SEOUL, Aug. 14 (Korea Bizwire) — Only weeks after the drastic minimum wage hike for next year was announced, the impact is already being felt on apartment security guards in South Korea, with a number of communities reportedly considering staff cuts to save monthly maintenance fees.
The minimum wage hike, which was hailed as a nod to the voice of working class people, has turned out to be damaging to at least apartment guards, as the record high 16.5 percent minimum wage increase for next year is seeing apartment building communities like one in Bundang District in Seongnam City plan to cut guard numbers.
According to a poster put up on a message board at the apartment block in Bundang District in Gyeonggi Province, two teams consisting of a total of 34 staff members will be slashed by 26 percent to 25, as part of the community’s plan to save maintenance expenses prior to next year before the new minimum wage takes effect.
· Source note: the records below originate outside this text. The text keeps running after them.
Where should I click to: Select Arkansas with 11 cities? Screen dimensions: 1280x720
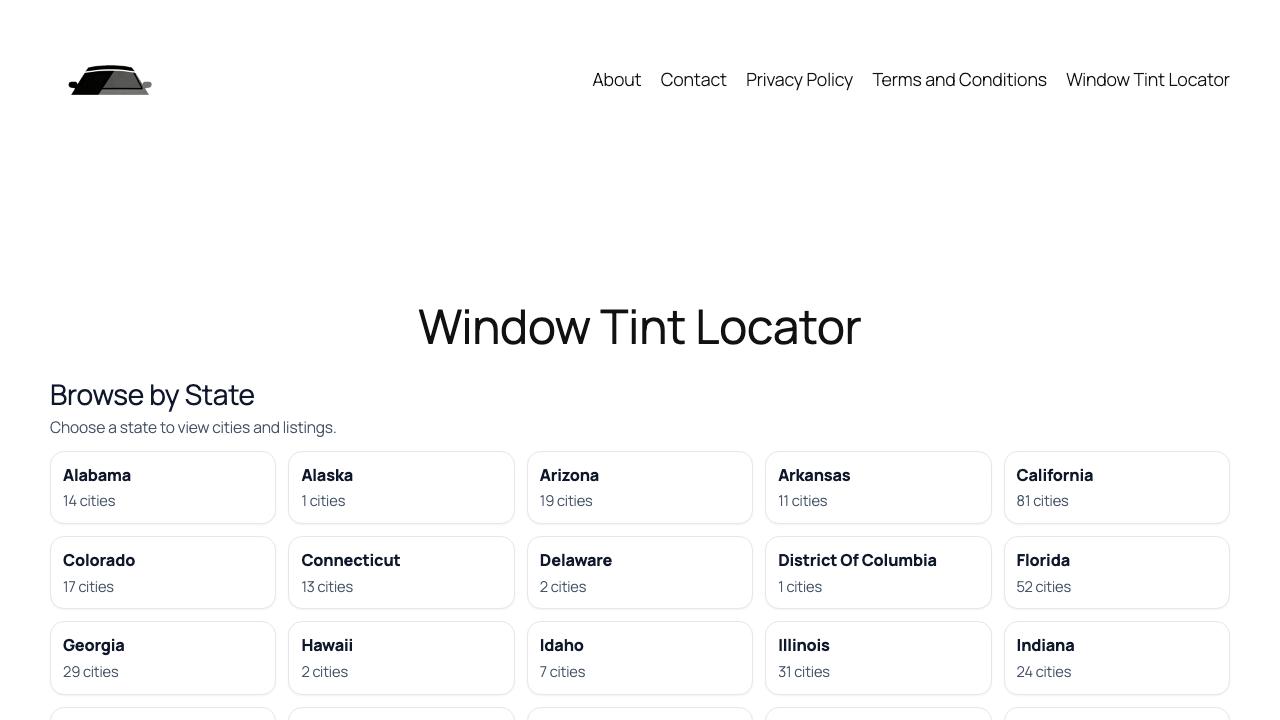point(878,487)
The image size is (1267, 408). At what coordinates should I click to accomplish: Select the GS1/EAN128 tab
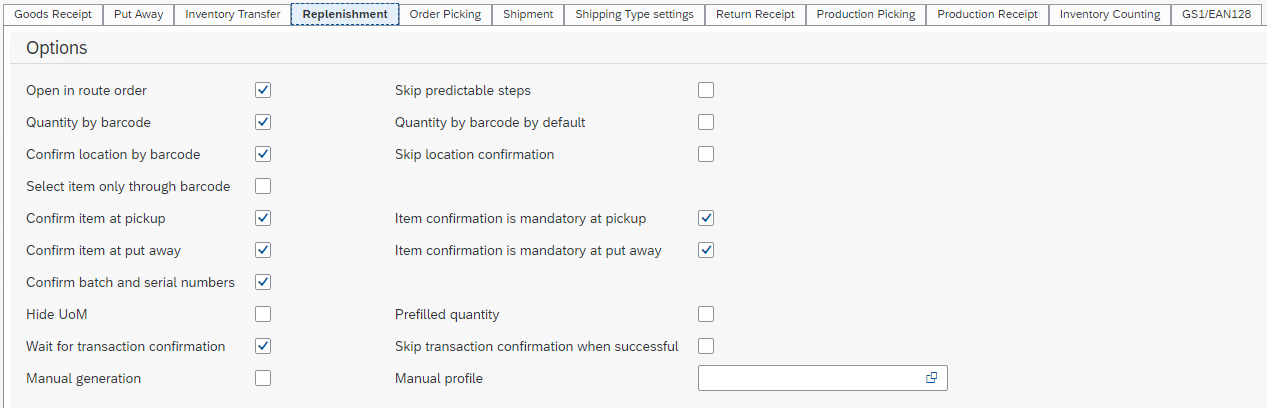[x=1216, y=14]
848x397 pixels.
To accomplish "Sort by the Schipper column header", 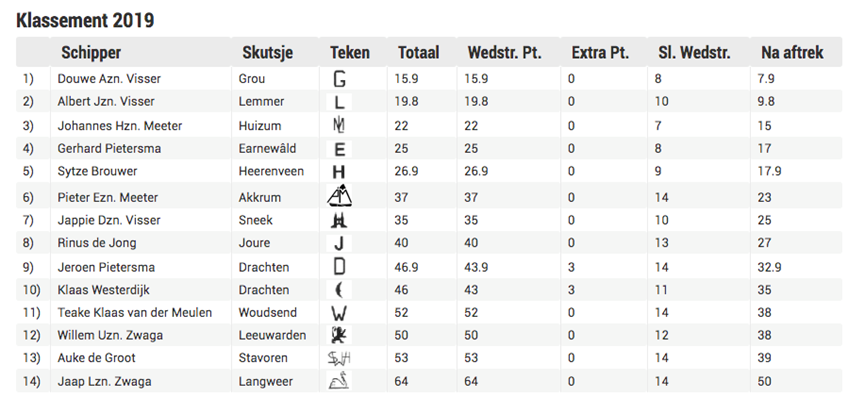I will 91,52.
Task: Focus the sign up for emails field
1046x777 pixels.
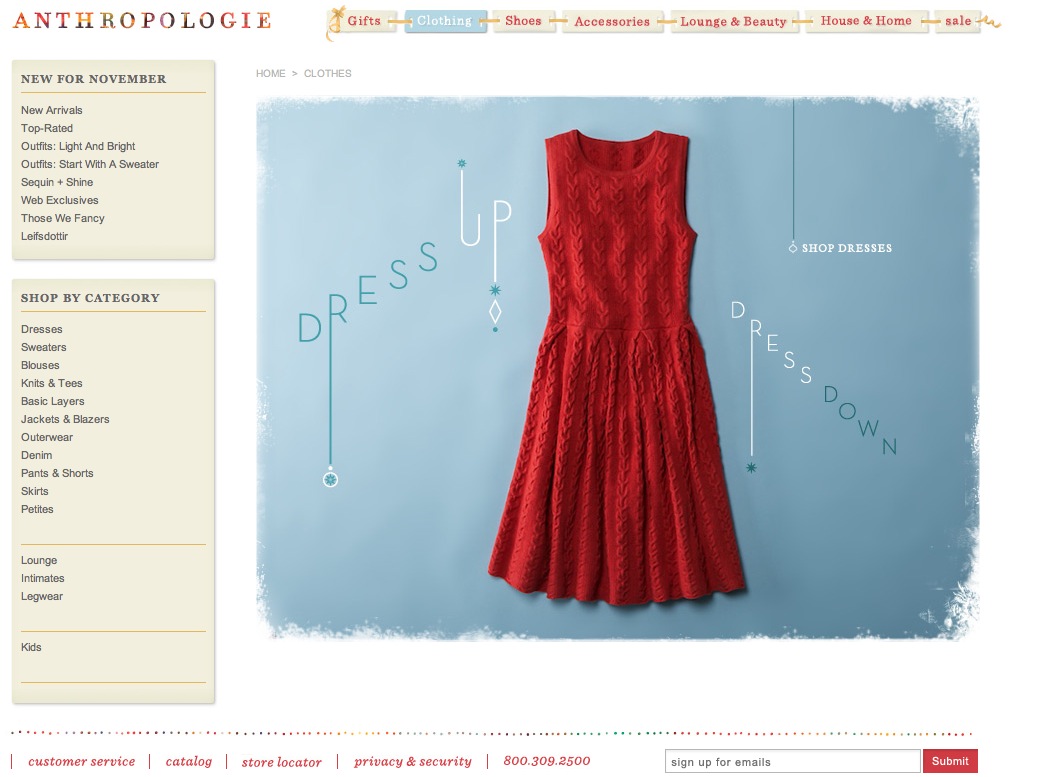Action: click(x=792, y=762)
The apartment complex with over 1,600 households came to the decision after the residents’ committee held a meeting earlier this month during which members discussed ways to prepare for the minimum wage hike in 2018.
Currently, a monthly salary of 1.35 million won is being paid to each guard out of residents’ pockets, a total of 45.90 million won to keep 34 guards employed.
As the average age among the workers is between 75 and 80, the maintenance expenses paid for security guards are thought to be cheaper than other apartment blocks.
However, this is expected to change as working class apartment residents find it financially burdensome to keep up with the higher costs of security guards.
“Most of the households in this complex are living in an apartment smaller than 700 square feet, they are not the most well-off people. As they have their own worries, we have no other choice but to accept their decision,” a guard at the complex in Bundang District said.
Another guard working at the same location, however, expressed frustration.
“Not many places like to hire people like us who are old as guards. Though the wage is low, it wasn’t that difficult to look after a small number of households, but if we lose our jobs, there is nowhere else to go.”
As the guards’ contract comes to an end in October, the vice-president of the residents’ committee argues that even if the number of staff members is reduced, younger workers on a higher wage could save labor costs while doing the same job.
The residents’ committee is set to take a vote on the future of the guards after collecting opinions from local residents by the end of this year.